# American Precision Museum Visit - June 2021



## vtcnc (Jun 30, 2021)

Took the family there in May and went through the main exhibit hall. We had been rained out of a hike in that area so we zipped down to Windsor and spent a couple of hours checking this place out. The history of the building and what went on there is significant:





__





						About - APM
					

More information about the American Precision Museum in Windsor, Vermont, an industrial history museum located inside a National Historic Landmark.




					americanprecision.org
				




During our visit in May, one of the staff members informed me that "behind-the-scene" tours were available. I made an appointment to come back on Father's Day and spent another few hours there with my father. If any of you are in the Southern VT area, be sure to schedule a half day here, you will not regret it!

I was going to do a write up of each photo, but this would be a picture heavy post. Instead, here is a link to a Google photo album I created. If you have questions about the contents of the photos, be sure to comment and I'll do my best to explain what is going on in the photo.









						American Precision Museum 2021
					

67 new items · Album by Bryan Lund




					photos.app.goo.gl
				




In addition to my photo album, you can search the APM collection for images here:





__





						Online Collections | American Precision Museum
					





					americanprecision.pastperfectonline.com
				




And a link to their YouTube channel:



			https://www.youtube.com/c/AmericanPrecisionMuseum/featured
		


My commentary:

What I find to be the crown jewel of the museum is the John Aschauer collection of working models. The level of detail is astounding in itself, the volume of miniature working models he produced is the most difficult thing to grasp. Most of us, I dare say, would struggle to find the time to build a handful of these models in a lifetime, Mr. Aschauer managed to build the Steam Plant in 4 years starting at age 14!

There are objects owned by Thomas Edison on display - most notably a set of Jo Blocks gifted to Mr. Edison by Henry Ford.

Since the building was originally an armory - there are original lineshafts connected drill presses and the like for kids to observe, interact with handwheels and get some understanding of how the machines were operated back in the day. Lot of gunstock duplicators, rifling machines, etc.

A nice display of artifacts on the history of measurement - time, temperature, speed, distance. On display is a Brown & Sharpe master micrometer - used in the factory for inspection of smaller micrometers and measurement devices.

Lots of planers in various sizes. Surprisingly, no shapers to be found!

Others might argue that the crown jewel in the museum is the Bridgeport Milling Machine marked on the knee and saddle as Serial No. 1!

There is an education zone in the museum that has a Haas DT1 setup for CNC training and demonstrations. Next to that is a working No. 7 Fellows Gear shaper. The museum makes its own keychains for sale using the small gears coming off this machine.

Upstairs many obscure machines are in storage. The founder of the museum started his collection finding clocks, typewriters and other precision devices. He soon started purchasing or was gifted machine tools from around the region. There are several machines that would classify as "dividing" machines. Rotary, linear and logarithmic machines are in storage and would make for a great display of early ingenuity. The logarithmic machine is a piece of art in my opinion.

Many, many, working models are stored upstairs. Too many to count. Along with various old iron that we all covet and would love to have in our shops. See pictures for lots of details.

The thing my boys were most fascinated with is the hand-powered manual service elevator. Took a long explanation by John Alexander, our tour guide to walk them through how it worked. It was restored and inspected for safety and is still working today for moving parts and machines up and down the levels.

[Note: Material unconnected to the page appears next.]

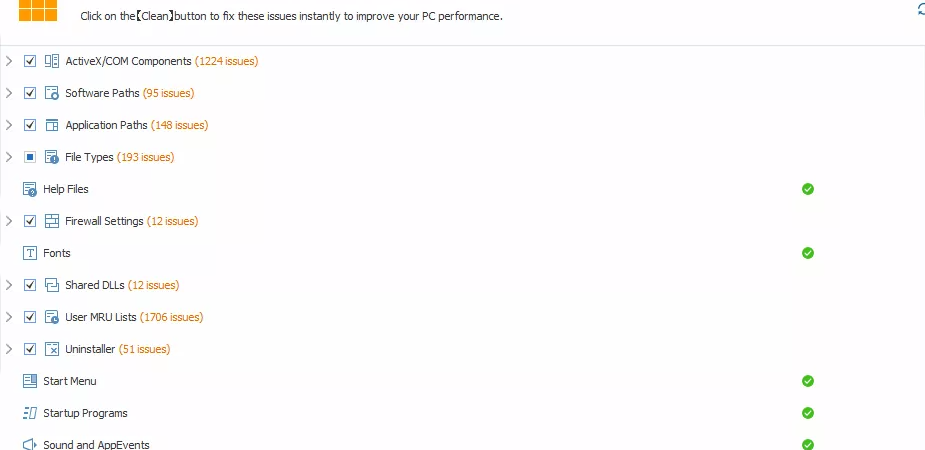Click the Fonts category icon
This screenshot has width=925, height=450.
tap(30, 253)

They believe they also hold the largest and most complete collection of American Machinist volumes around. Judging from the display, it is hard to dispute that claim.

Any questions just post and I'll do my best to answer!

_Edit: spelling, fixing links_


----------



## Reddinr (Jun 30, 2021)

Another great reason to go to Vermont!  Thanks for posting.


----------



## Doug Gray (Jun 30, 2021)

Thanks for sharing this, very interesting.


----------



## Aukai (Jun 30, 2021)




----------



## Richard King 2 (Jun 30, 2021)

I've been there too. I did some work in Springfield, VT at "The Gear Works" that was once part of the old Fellows Gear factory..  The owner donated the Fellows Gear machine they demo making gears on, at the museum  One of my associates Great Great Grand Father is the maker of the Rifling machine they have on display.   We also got the special tour up-stairs. They have the # 1 Bridgeport made there too.       It should be on every machinist bucket list.  I also hope to spend a week touring the Henry Ford museum before I pass.  Thanks Brian!  
PS:  I take aa lot of photo's when I travel too.


----------



## Braeden P (Jun 30, 2021)

That is one beautiful planer!


----------



## vtcnc (Jun 30, 2021)

Braeden P said:


> That is one beautiful planer!


I was thinking of you and your brother Braeden when I took those photos of the planers.


----------



## vtcnc (Jun 30, 2021)

Richard King 2 said:


> I've been there too. I taught  class in Springfield at "The Gear Works" owned by Don Shaduck who used to work for Fellows.  He donated the Fellows Gear machine they demo making gears on.  One of my students, his Great Great Grand Father is the maker of the Rifling machine they have on display.   We also got the special tour up-stairs. They have the # 1 Bridgeport made there too.   I am suppose to go to Springfield in September and Brian your invited to come and learn or just observe.    It should be on every machinist bucket list.  I also hope to spend a week touring the Henry Ford museum before I pass.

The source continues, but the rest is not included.